■ Work request ■
Each entry must appear in the answer exactly as written.

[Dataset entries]

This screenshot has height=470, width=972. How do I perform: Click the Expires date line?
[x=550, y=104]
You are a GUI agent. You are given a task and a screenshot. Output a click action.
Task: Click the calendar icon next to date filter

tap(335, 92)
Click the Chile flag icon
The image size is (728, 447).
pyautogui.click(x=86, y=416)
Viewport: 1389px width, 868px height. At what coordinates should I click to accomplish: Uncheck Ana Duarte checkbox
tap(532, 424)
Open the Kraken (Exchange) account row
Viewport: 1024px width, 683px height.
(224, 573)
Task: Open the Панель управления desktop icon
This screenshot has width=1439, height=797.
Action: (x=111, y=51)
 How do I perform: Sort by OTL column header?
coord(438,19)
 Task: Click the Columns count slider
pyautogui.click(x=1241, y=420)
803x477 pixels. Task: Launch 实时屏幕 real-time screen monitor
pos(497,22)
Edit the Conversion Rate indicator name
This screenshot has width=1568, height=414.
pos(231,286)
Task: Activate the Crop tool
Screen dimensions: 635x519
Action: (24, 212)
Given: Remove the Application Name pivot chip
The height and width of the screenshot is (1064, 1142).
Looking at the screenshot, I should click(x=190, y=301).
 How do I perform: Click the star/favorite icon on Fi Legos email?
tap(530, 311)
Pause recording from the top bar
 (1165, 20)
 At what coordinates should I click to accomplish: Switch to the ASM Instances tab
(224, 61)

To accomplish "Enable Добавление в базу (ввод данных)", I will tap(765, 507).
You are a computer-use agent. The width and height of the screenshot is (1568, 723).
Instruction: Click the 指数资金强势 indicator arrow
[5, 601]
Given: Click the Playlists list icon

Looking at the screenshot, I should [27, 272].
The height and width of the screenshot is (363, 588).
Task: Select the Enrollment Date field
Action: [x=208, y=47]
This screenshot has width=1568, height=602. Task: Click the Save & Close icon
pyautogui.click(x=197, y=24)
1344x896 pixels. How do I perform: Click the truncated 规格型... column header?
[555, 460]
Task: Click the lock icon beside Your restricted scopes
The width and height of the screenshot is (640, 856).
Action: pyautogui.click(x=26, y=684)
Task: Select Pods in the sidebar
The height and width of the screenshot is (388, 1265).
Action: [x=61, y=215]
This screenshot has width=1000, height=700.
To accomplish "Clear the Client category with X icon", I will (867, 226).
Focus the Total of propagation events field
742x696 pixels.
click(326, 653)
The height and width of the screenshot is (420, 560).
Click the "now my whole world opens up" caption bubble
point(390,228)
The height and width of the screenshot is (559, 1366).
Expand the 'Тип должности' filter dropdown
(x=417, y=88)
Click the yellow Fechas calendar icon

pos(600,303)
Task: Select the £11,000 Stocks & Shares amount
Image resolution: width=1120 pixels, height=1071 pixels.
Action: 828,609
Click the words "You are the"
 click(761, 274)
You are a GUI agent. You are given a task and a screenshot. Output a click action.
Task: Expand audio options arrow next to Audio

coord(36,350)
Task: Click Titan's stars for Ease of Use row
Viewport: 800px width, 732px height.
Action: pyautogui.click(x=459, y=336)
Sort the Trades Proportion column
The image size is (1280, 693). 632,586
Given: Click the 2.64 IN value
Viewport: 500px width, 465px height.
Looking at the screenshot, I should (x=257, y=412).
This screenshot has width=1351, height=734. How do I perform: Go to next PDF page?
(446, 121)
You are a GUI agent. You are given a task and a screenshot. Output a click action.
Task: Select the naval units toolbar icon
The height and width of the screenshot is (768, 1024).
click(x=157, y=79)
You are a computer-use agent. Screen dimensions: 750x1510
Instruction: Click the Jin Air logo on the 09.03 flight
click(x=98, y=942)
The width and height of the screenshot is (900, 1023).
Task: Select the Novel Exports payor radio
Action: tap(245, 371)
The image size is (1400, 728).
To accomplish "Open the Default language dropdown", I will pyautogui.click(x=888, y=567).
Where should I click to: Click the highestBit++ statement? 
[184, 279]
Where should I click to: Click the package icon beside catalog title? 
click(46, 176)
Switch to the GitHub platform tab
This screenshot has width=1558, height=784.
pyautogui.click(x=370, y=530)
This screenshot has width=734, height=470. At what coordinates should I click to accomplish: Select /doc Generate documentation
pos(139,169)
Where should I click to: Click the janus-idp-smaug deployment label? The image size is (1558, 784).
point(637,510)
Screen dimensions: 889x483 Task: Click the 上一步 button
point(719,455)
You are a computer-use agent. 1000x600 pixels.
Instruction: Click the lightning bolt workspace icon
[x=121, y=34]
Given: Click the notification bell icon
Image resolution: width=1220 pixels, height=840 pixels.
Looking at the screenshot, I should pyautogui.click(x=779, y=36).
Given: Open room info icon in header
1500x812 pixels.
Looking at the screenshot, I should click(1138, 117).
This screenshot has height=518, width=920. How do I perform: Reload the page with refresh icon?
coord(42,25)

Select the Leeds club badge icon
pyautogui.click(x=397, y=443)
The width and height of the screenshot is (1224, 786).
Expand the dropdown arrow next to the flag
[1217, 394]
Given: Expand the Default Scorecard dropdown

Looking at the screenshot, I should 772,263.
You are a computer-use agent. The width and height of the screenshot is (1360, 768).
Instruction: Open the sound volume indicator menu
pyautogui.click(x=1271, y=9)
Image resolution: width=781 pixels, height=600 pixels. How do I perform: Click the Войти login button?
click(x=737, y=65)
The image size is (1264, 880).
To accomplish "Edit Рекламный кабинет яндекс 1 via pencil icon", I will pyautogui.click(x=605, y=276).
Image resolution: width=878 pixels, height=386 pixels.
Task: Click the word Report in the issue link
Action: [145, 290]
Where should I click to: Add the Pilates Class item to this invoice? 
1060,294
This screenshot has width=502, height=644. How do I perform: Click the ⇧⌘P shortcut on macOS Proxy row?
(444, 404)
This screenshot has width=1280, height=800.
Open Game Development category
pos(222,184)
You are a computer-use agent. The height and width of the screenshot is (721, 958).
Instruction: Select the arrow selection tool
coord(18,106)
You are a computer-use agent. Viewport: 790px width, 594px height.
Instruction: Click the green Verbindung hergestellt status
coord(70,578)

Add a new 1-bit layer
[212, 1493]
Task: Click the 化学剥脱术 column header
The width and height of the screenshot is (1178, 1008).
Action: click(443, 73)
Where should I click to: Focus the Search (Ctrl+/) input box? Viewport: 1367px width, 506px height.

■ Answer box ■
This screenshot has height=470, width=972. How do I perform: Click the Expires date line?
[x=550, y=104]
You are a GUI agent. You are given a task and a screenshot. Output a click action.
Task: Click the calendar icon next to date filter

tap(335, 92)
Click the Chile flag icon
The image size is (728, 447).
pyautogui.click(x=86, y=416)
Viewport: 1389px width, 868px height. At what coordinates should I click to accomplish: Uncheck Ana Duarte checkbox
tap(532, 424)
Open the Kraken (Exchange) account row
Viewport: 1024px width, 683px height.
(224, 573)
Task: Open the Панель управления desktop icon
This screenshot has width=1439, height=797.
Action: (x=111, y=51)
 How do I perform: Sort by OTL column header?
coord(438,19)
 Task: Click the Columns count slider
pyautogui.click(x=1241, y=420)
803x477 pixels. Task: Launch 实时屏幕 real-time screen monitor
pos(497,22)
Edit the Conversion Rate indicator name
This screenshot has width=1568, height=414.
pos(231,286)
Task: Activate the Crop tool
Screen dimensions: 635x519
Action: (24, 212)
Given: Remove the Application Name pivot chip
The height and width of the screenshot is (1064, 1142).
Looking at the screenshot, I should click(x=190, y=301).
 How do I perform: Click the star/favorite icon on Fi Legos email?
tap(530, 311)
Pause recording from the top bar
 (1165, 20)
 At what coordinates should I click to accomplish: Switch to the ASM Instances tab
(224, 61)

To accomplish "Enable Добавление в базу (ввод данных)", I will tap(765, 507).
You are a computer-use agent. The width and height of the screenshot is (1568, 723).
Instruction: Click the 指数资金强势 indicator arrow
[5, 601]
Given: Click the Playlists list icon

Looking at the screenshot, I should [27, 272].
The height and width of the screenshot is (363, 588).
Task: Select the Enrollment Date field
Action: [x=208, y=47]
This screenshot has width=1568, height=602. Task: Click the Save & Close icon
pyautogui.click(x=197, y=24)
1344x896 pixels. How do I perform: Click the truncated 规格型... column header?
[555, 460]
Task: Click the lock icon beside Your restricted scopes
The width and height of the screenshot is (640, 856).
Action: pyautogui.click(x=26, y=684)
Task: Select Pods in the sidebar
The height and width of the screenshot is (388, 1265).
Action: [x=61, y=215]
This screenshot has width=1000, height=700.
To accomplish "Clear the Client category with X icon", I will (867, 226).
Focus the Total of propagation events field
742x696 pixels.
click(326, 653)
The height and width of the screenshot is (420, 560).
Click the "now my whole world opens up" caption bubble
point(390,228)
The height and width of the screenshot is (559, 1366).
Expand the 'Тип должности' filter dropdown
(x=417, y=88)
Click the yellow Fechas calendar icon

pos(600,303)
Task: Select the £11,000 Stocks & Shares amount
Image resolution: width=1120 pixels, height=1071 pixels.
Action: 828,609
Click the words "You are the"
 click(761, 274)
You are a GUI agent. You are given a task and a screenshot. Output a click action.
Task: Expand audio options arrow next to Audio

coord(36,350)
Task: Click Titan's stars for Ease of Use row
Viewport: 800px width, 732px height.
Action: pyautogui.click(x=459, y=336)
Sort the Trades Proportion column
The image size is (1280, 693). 632,586
Given: Click the 2.64 IN value
Viewport: 500px width, 465px height.
Looking at the screenshot, I should (x=257, y=412).
This screenshot has width=1351, height=734. How do I perform: Go to next PDF page?
(446, 121)
You are a GUI agent. You are given a task and a screenshot. Output a click action.
Task: Select the naval units toolbar icon
The height and width of the screenshot is (768, 1024).
click(x=157, y=79)
You are a computer-use agent. Screen dimensions: 750x1510
Instruction: Click the Jin Air logo on the 09.03 flight
click(x=98, y=942)
The width and height of the screenshot is (900, 1023).
Task: Select the Novel Exports payor radio
Action: tap(245, 371)
The image size is (1400, 728).
To accomplish "Open the Default language dropdown", I will pyautogui.click(x=888, y=567).
Where should I click to: Click the highestBit++ statement? 
[184, 279]
Where should I click to: Click the package icon beside catalog title? 
click(46, 176)
Switch to the GitHub platform tab
This screenshot has width=1558, height=784.
pyautogui.click(x=370, y=530)
This screenshot has width=734, height=470. At what coordinates should I click to accomplish: Select /doc Generate documentation
pos(139,169)
Where should I click to: Click the janus-idp-smaug deployment label? The image size is (1558, 784).
point(637,510)
Screen dimensions: 889x483 Task: Click the 上一步 button
point(719,455)
You are a computer-use agent. 1000x600 pixels.
Instruction: Click the lightning bolt workspace icon
[x=121, y=34]
Given: Click the notification bell icon
Image resolution: width=1220 pixels, height=840 pixels.
Looking at the screenshot, I should pyautogui.click(x=779, y=36).
Given: Open room info icon in header
1500x812 pixels.
Looking at the screenshot, I should click(1138, 117).
This screenshot has height=518, width=920. How do I perform: Reload the page with refresh icon?
coord(42,25)

Select the Leeds club badge icon
pyautogui.click(x=397, y=443)
The width and height of the screenshot is (1224, 786).
Expand the dropdown arrow next to the flag
[1217, 394]
Given: Expand the Default Scorecard dropdown

Looking at the screenshot, I should 772,263.
You are a computer-use agent. The width and height of the screenshot is (1360, 768).
Instruction: Open the sound volume indicator menu
pyautogui.click(x=1271, y=9)
Image resolution: width=781 pixels, height=600 pixels. How do I perform: Click the Войти login button?
click(x=737, y=65)
The image size is (1264, 880).
To accomplish "Edit Рекламный кабинет яндекс 1 via pencil icon", I will pyautogui.click(x=605, y=276).
Image resolution: width=878 pixels, height=386 pixels.
Task: Click the word Report in the issue link
Action: [145, 290]
Where should I click to: Add the Pilates Class item to this invoice? 
1060,294
This screenshot has width=502, height=644. How do I perform: Click the ⇧⌘P shortcut on macOS Proxy row?
(444, 404)
This screenshot has width=1280, height=800.
Open Game Development category
pos(222,184)
You are a computer-use agent. The height and width of the screenshot is (721, 958).
Instruction: Select the arrow selection tool
coord(18,106)
You are a computer-use agent. Viewport: 790px width, 594px height.
Instruction: Click the green Verbindung hergestellt status
coord(70,578)

Add a new 1-bit layer
[212, 1493]
Task: Click the 化学剥脱术 column header
The width and height of the screenshot is (1178, 1008).
Action: click(443, 73)
Where should I click to: Focus the Search (Ctrl+/) input box? Viewport: 1367px width, 506px height.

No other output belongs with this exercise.